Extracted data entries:
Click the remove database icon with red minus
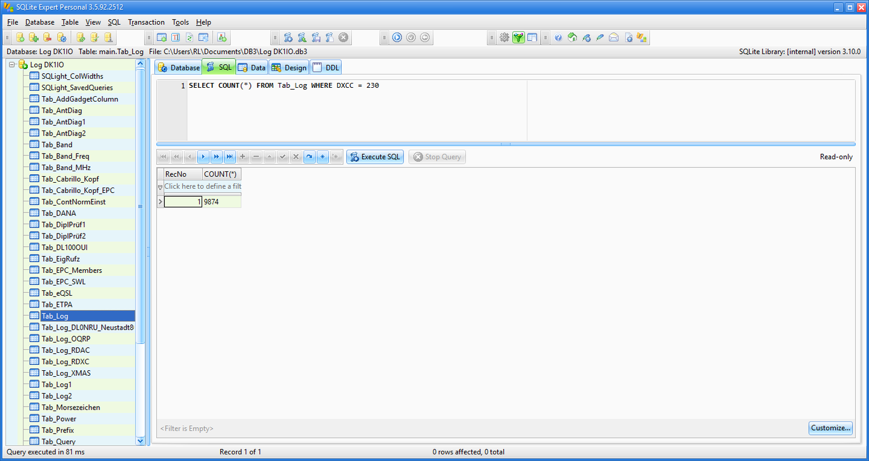869x461 pixels. (47, 38)
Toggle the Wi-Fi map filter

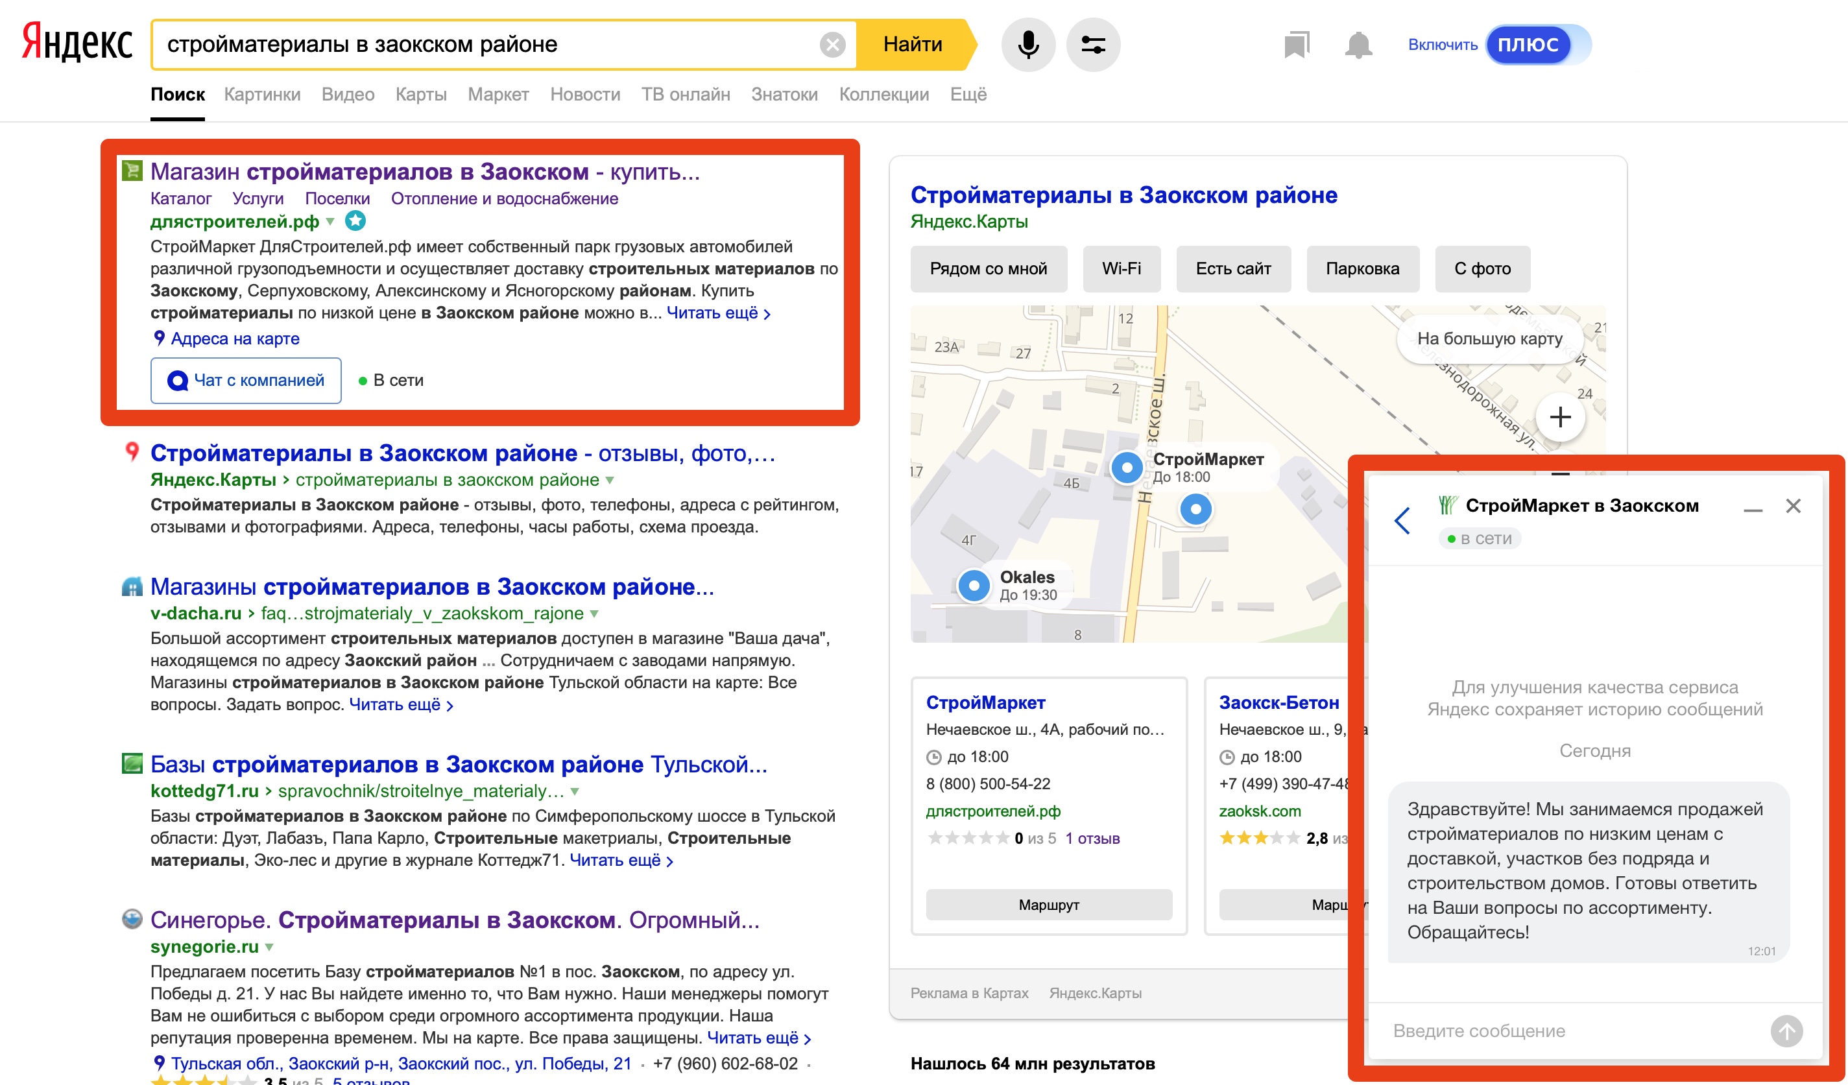coord(1121,268)
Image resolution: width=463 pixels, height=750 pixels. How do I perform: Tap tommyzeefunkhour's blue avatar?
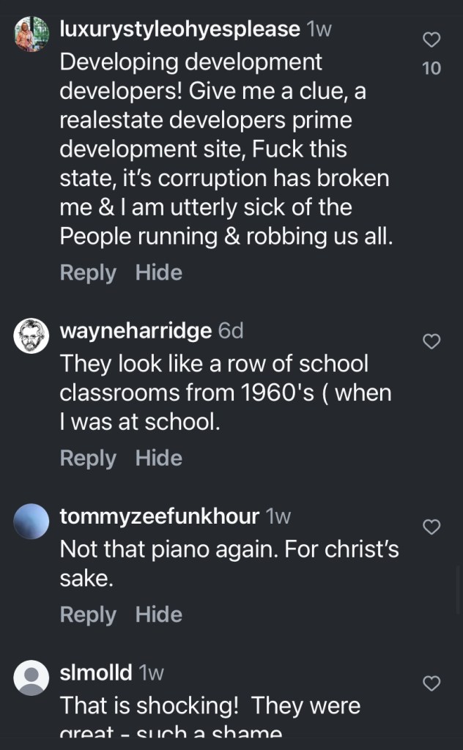pyautogui.click(x=32, y=521)
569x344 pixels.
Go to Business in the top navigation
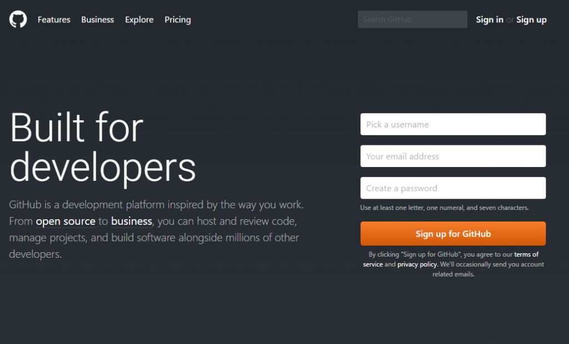tap(97, 19)
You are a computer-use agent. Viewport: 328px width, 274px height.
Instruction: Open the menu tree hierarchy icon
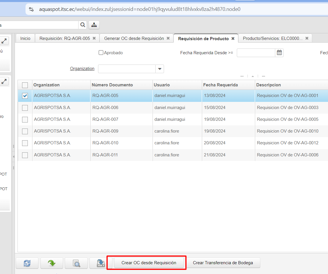tap(94, 25)
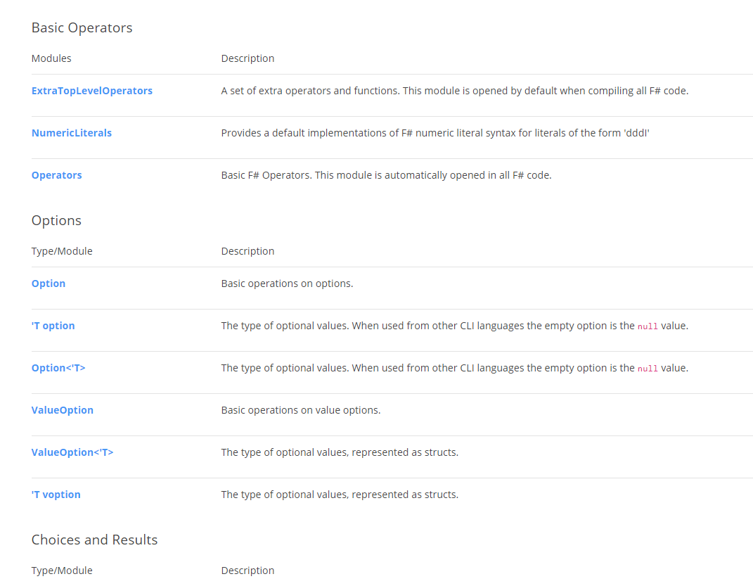Image resolution: width=753 pixels, height=586 pixels.
Task: Click the Options section heading
Action: click(56, 221)
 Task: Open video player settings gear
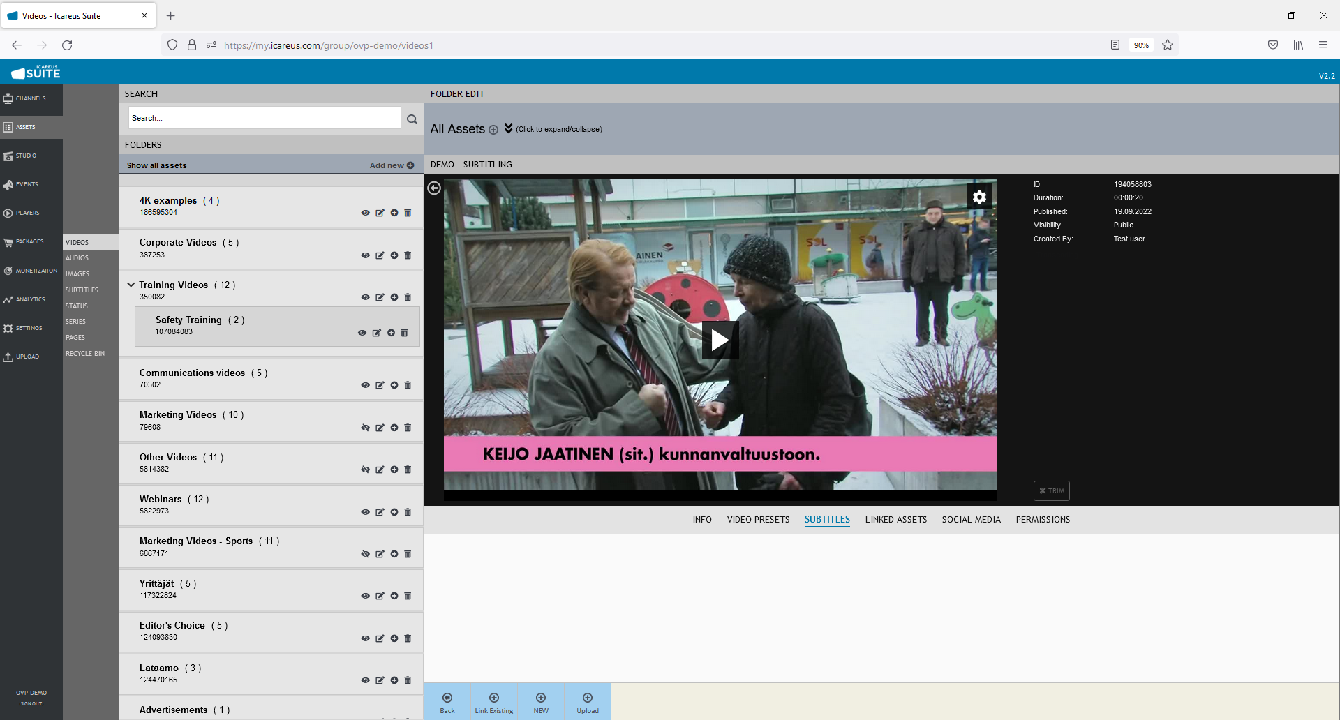(x=979, y=197)
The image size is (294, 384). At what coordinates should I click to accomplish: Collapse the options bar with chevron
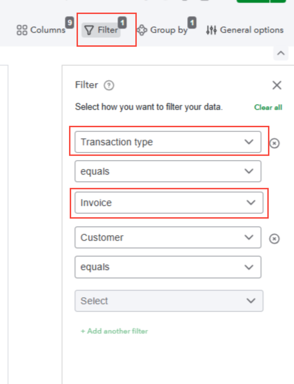[x=281, y=53]

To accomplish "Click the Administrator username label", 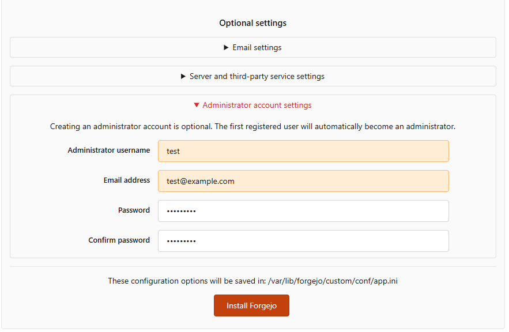I will pos(109,150).
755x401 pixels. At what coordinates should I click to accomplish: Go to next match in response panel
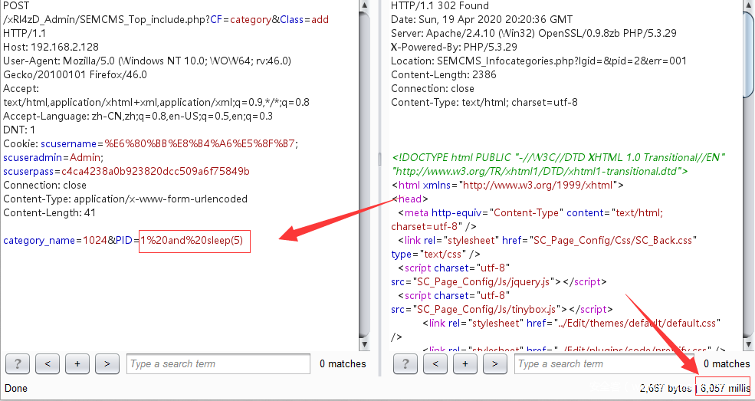(495, 363)
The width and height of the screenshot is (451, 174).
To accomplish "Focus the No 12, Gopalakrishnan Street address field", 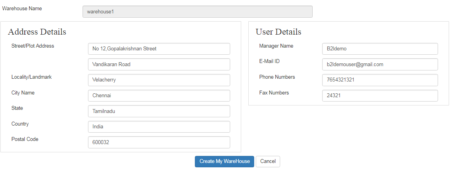I will (159, 49).
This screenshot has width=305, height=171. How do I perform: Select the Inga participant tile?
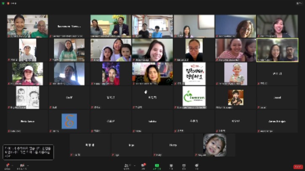pos(132,145)
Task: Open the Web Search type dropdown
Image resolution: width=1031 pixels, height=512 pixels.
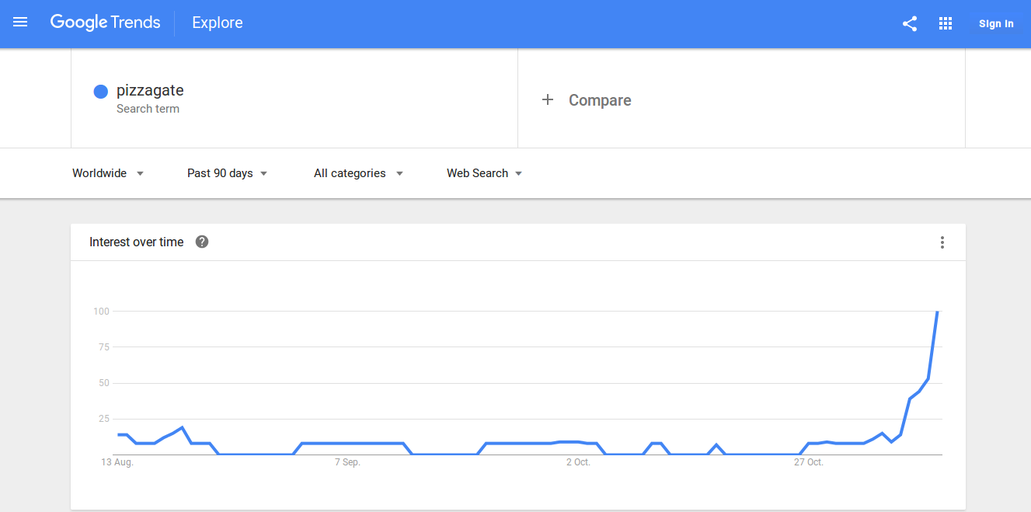Action: pyautogui.click(x=484, y=173)
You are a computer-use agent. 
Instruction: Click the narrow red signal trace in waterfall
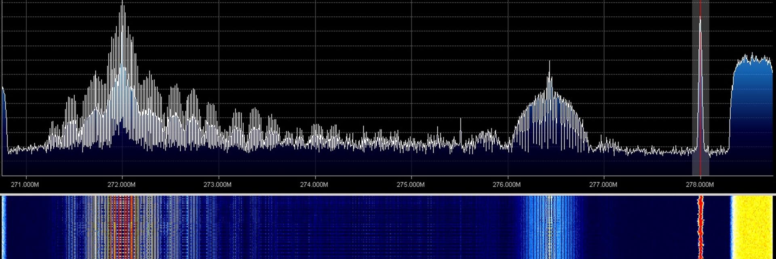tap(700, 227)
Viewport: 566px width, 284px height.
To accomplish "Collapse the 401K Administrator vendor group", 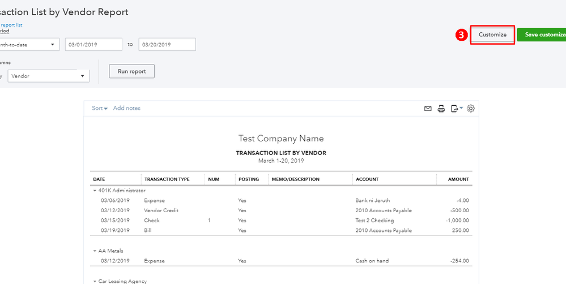I will [95, 191].
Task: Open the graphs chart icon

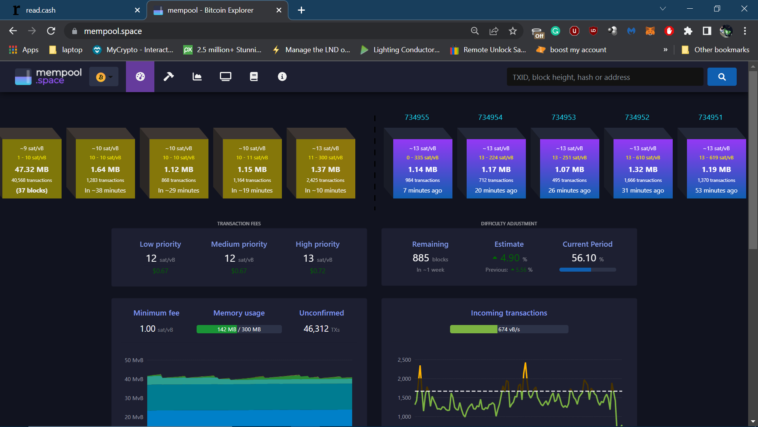Action: coord(197,77)

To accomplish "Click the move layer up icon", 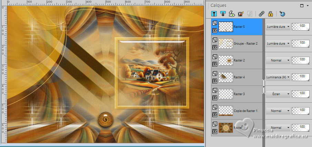I will click(214, 14).
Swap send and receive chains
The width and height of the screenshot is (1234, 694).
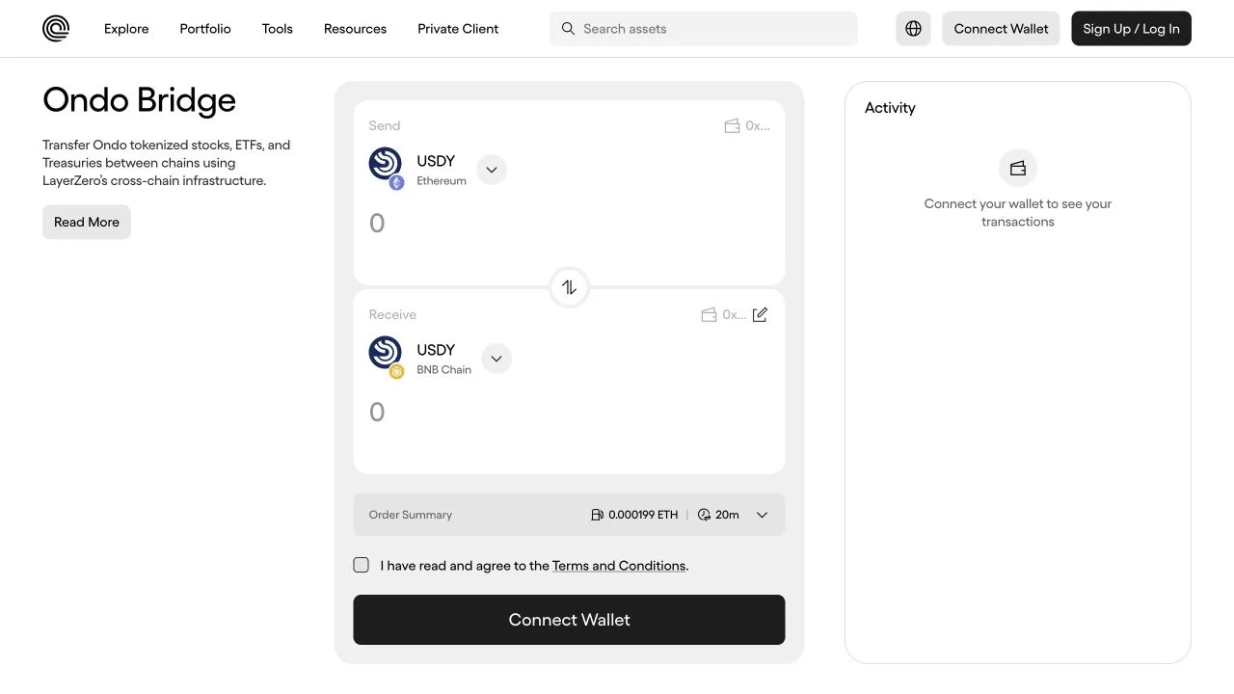(x=569, y=287)
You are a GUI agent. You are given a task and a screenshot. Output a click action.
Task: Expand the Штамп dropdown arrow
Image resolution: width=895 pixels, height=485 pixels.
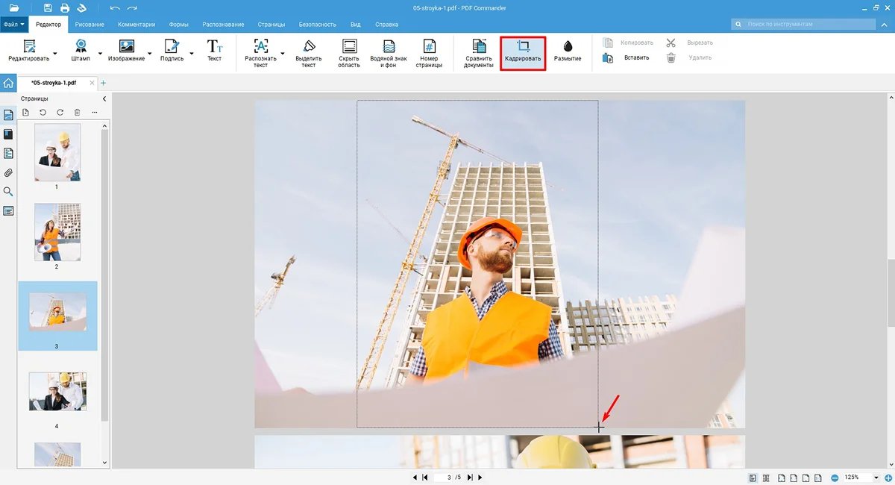tap(100, 54)
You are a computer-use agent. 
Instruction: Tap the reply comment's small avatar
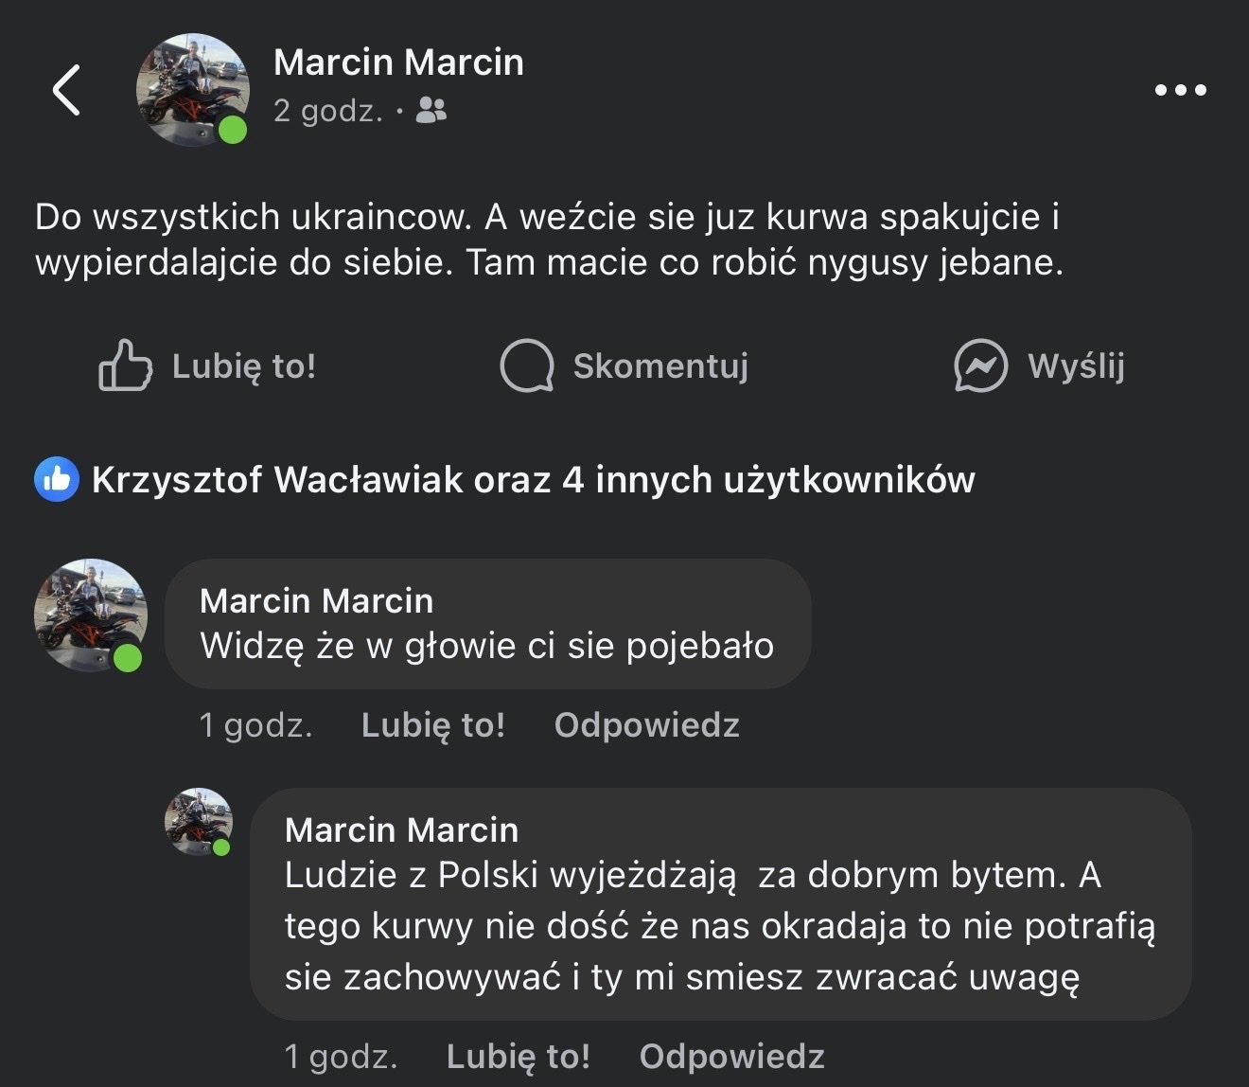(x=198, y=821)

● **WORK REQUIRED**
For the word "Viewport", find all matching lines in the entries above and copy them out.

● **TASK RESPONSE**
You are a computer-use agent. Viewport: 328px width, 274px height.
Viewport: 566px width, 284px height.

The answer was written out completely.